* **Task objective**:
Format every line of the records below as a JSON list of strings, one string per line, with blank lines skipped. Leave the picture markers out of the list.

---*---

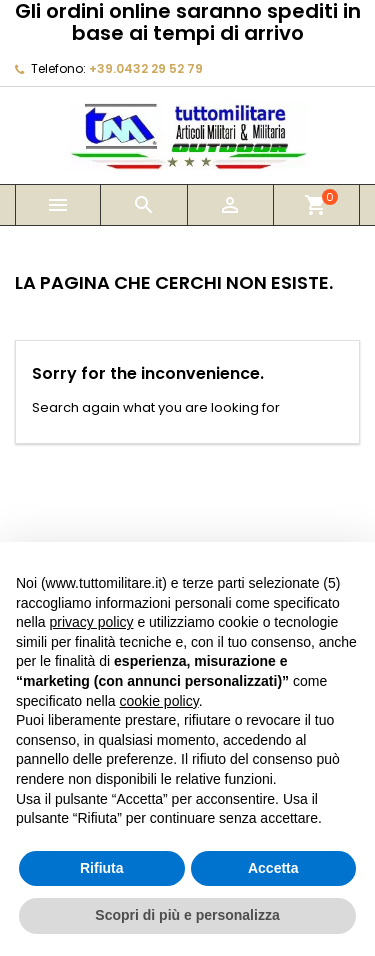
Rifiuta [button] (102, 868)
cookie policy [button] (159, 701)
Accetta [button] (273, 868)
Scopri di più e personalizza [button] (187, 915)
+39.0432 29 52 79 (146, 68)
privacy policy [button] (91, 622)
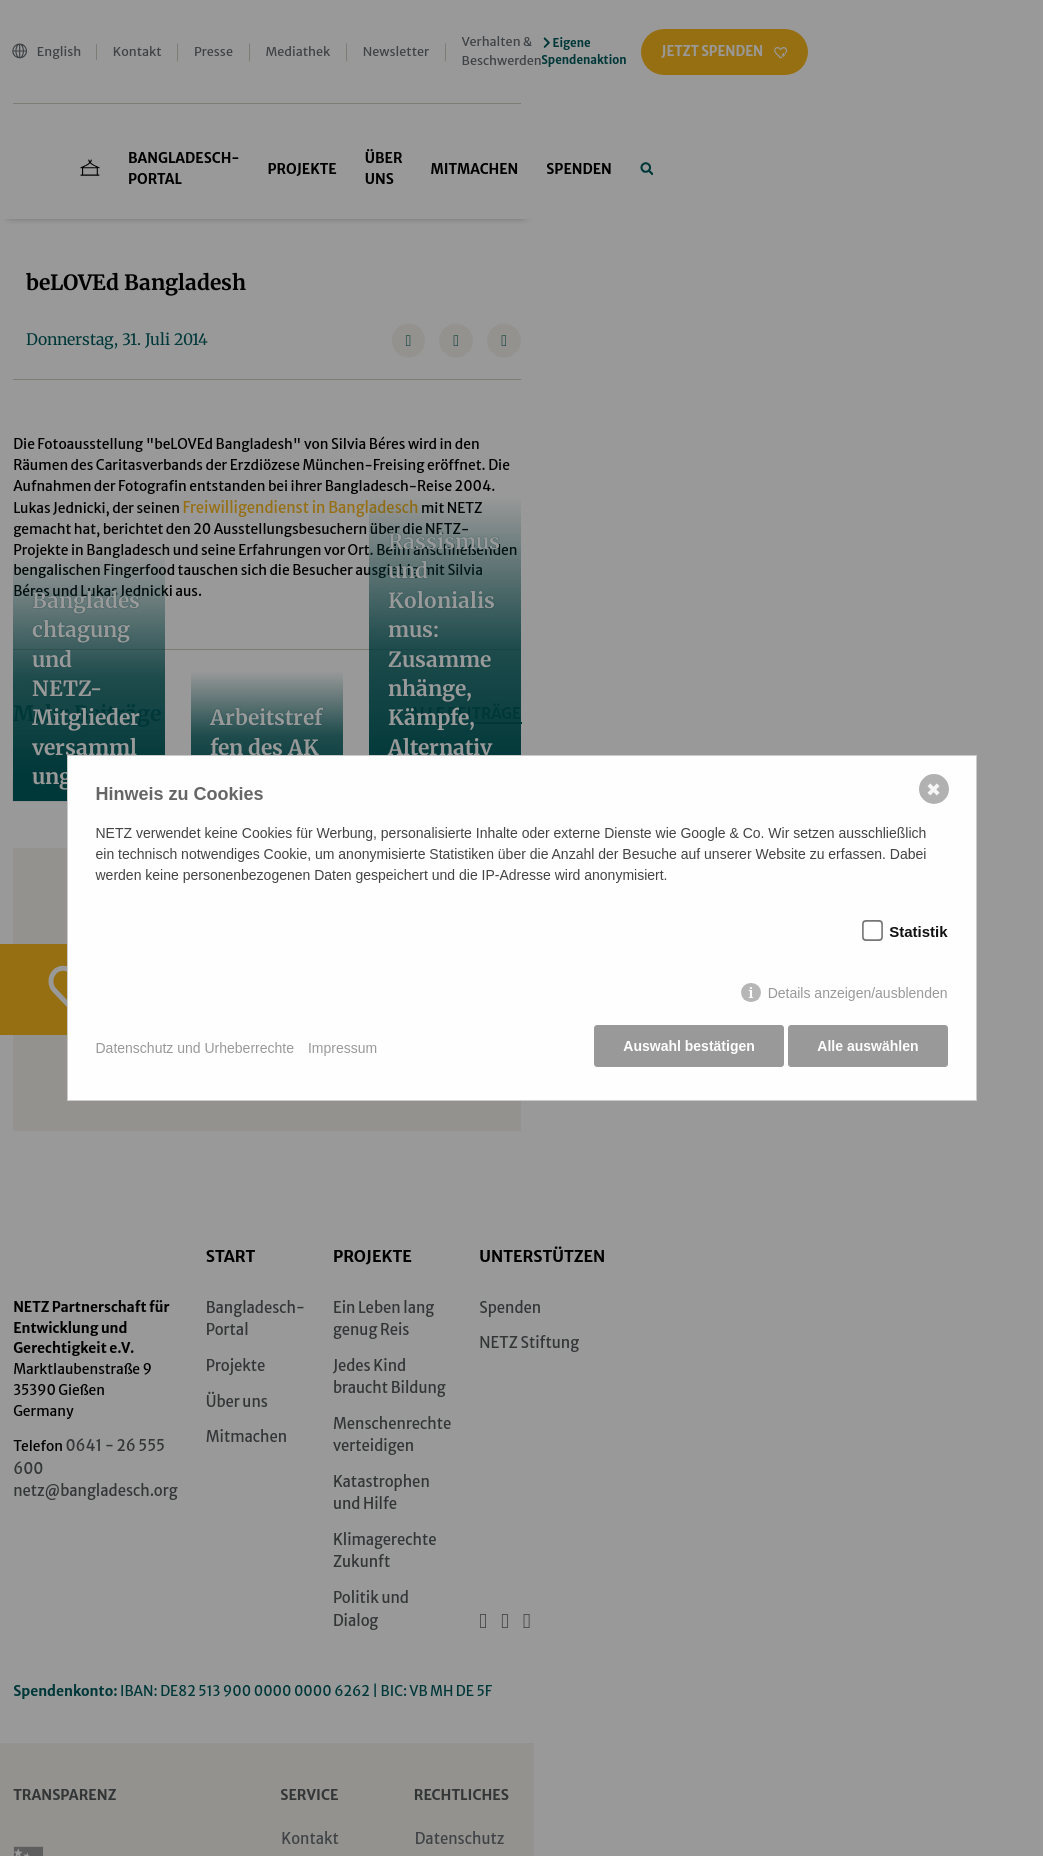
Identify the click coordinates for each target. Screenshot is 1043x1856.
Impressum (342, 1048)
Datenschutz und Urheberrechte (195, 1048)
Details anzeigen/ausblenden (858, 995)
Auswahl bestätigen (686, 1048)
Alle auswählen (867, 1048)
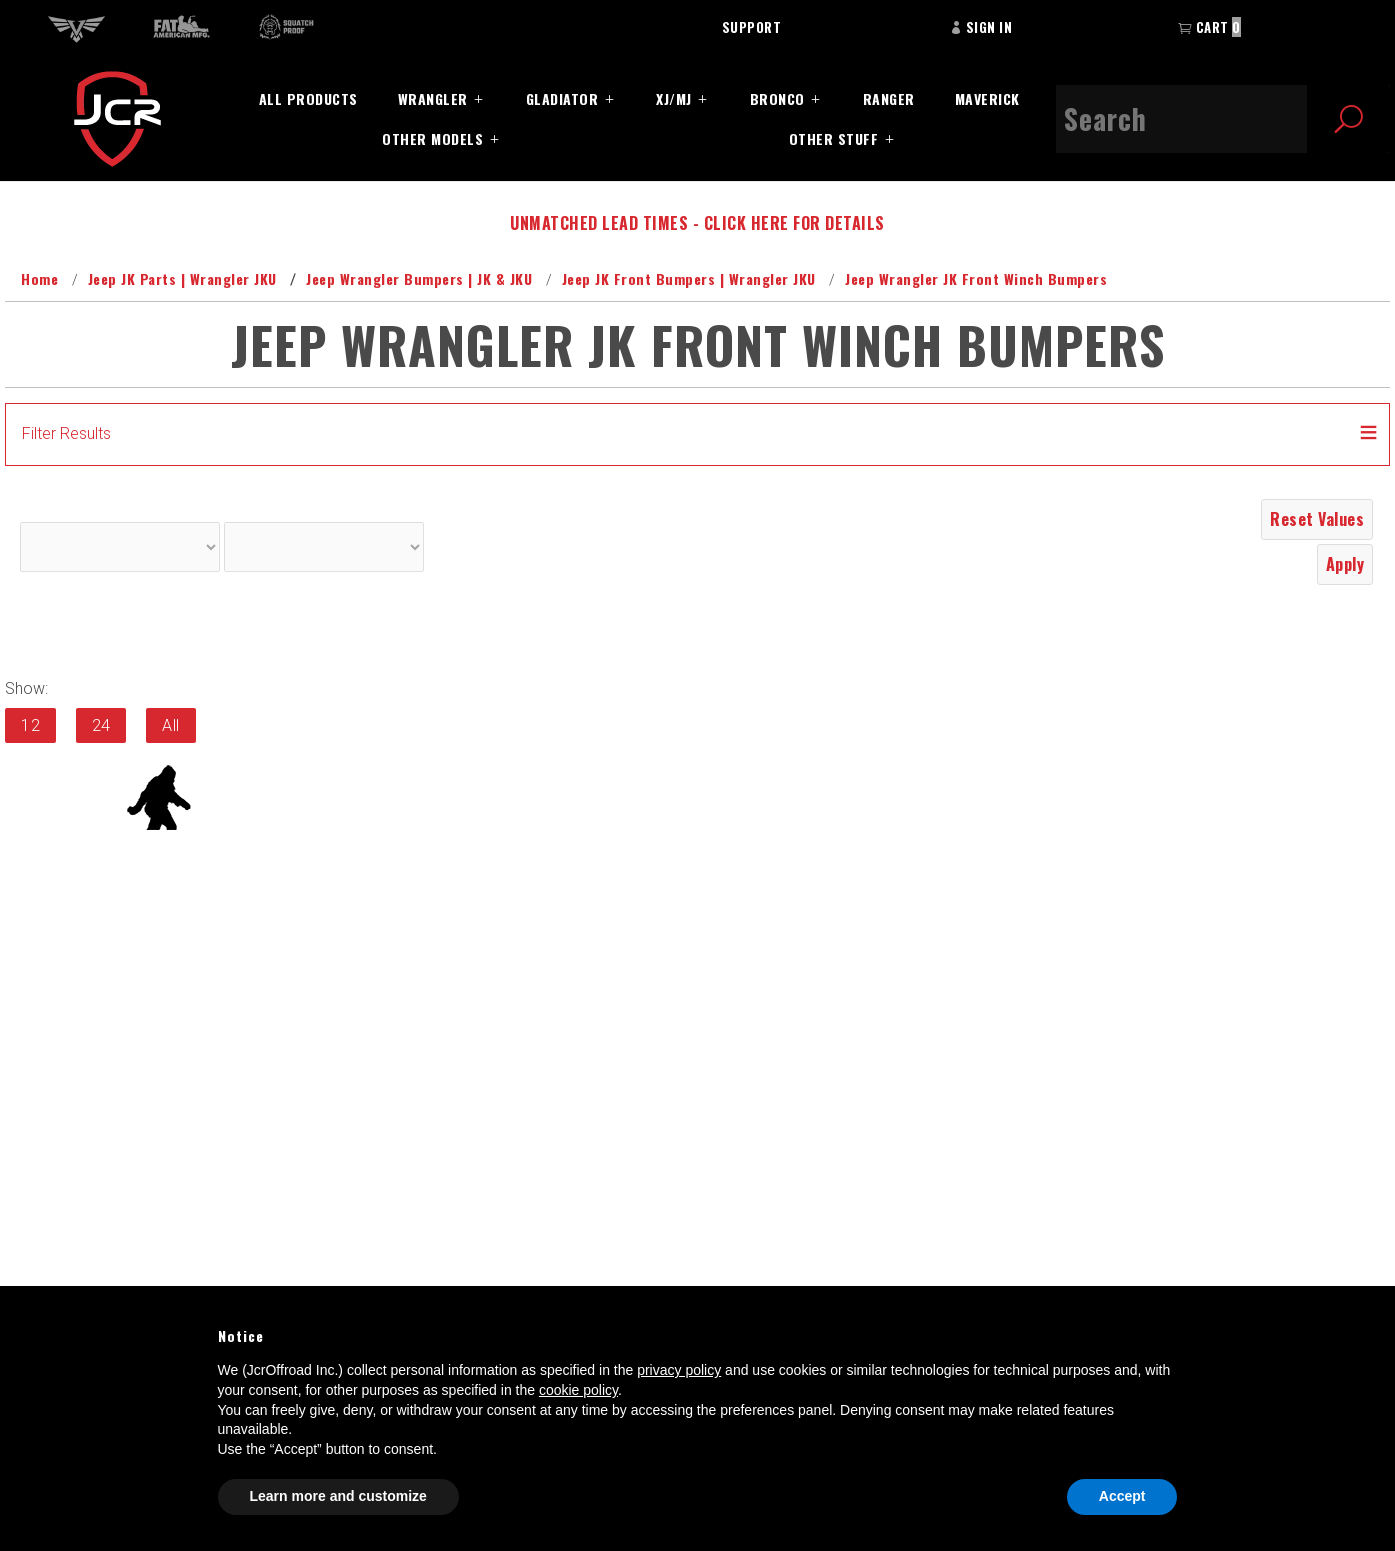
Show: (26, 688)
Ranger (889, 98)
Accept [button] (1122, 1496)
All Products (308, 98)
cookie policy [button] (578, 1390)
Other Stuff (834, 138)
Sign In (981, 27)
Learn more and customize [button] (338, 1496)
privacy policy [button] (679, 1370)
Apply (1345, 564)
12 (30, 725)
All (171, 725)
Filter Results (66, 433)
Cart (1209, 27)
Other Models (432, 138)
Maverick (987, 98)
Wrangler (433, 98)
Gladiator (562, 98)
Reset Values (1317, 519)
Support (752, 27)
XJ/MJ (674, 98)
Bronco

---*---

* **Solution to the problem**:
[
  "Rifiuta [button] (102, 868)",
  "cookie policy [button] (159, 701)",
  "Accetta [button] (273, 868)",
  "Scopri di più e personalizza [button] (187, 915)",
  "+39.0432 29 52 79 (146, 68)",
  "privacy policy [button] (91, 622)",
  "Identify the click coordinates for each target. Screenshot is 1043x1856.",
  "Impressum (342, 1048)",
  "Datenschutz und Urheberrechte (195, 1048)",
  "Details anzeigen/ausblenden (858, 995)",
  "Auswahl bestätigen (686, 1048)",
  "Alle auswählen (867, 1048)",
  "Show: (26, 688)",
  "Ranger (889, 98)",
  "Accept [button] (1122, 1496)",
  "All Products (308, 98)",
  "cookie policy [button] (578, 1390)",
  "Other Stuff (834, 138)",
  "Sign In (981, 27)",
  "Learn more and customize [button] (338, 1496)",
  "privacy policy [button] (679, 1370)",
  "Apply (1345, 564)",
  "12 (30, 725)",
  "All (171, 725)",
  "Filter Results (66, 433)",
  "Cart (1209, 27)",
  "Other Models (432, 138)",
  "Maverick (987, 98)",
  "Wrangler (433, 98)",
  "Gladiator (562, 98)",
  "Reset Values (1317, 519)",
  "Support (752, 27)",
  "XJ/MJ (674, 98)",
  "Bronco"
]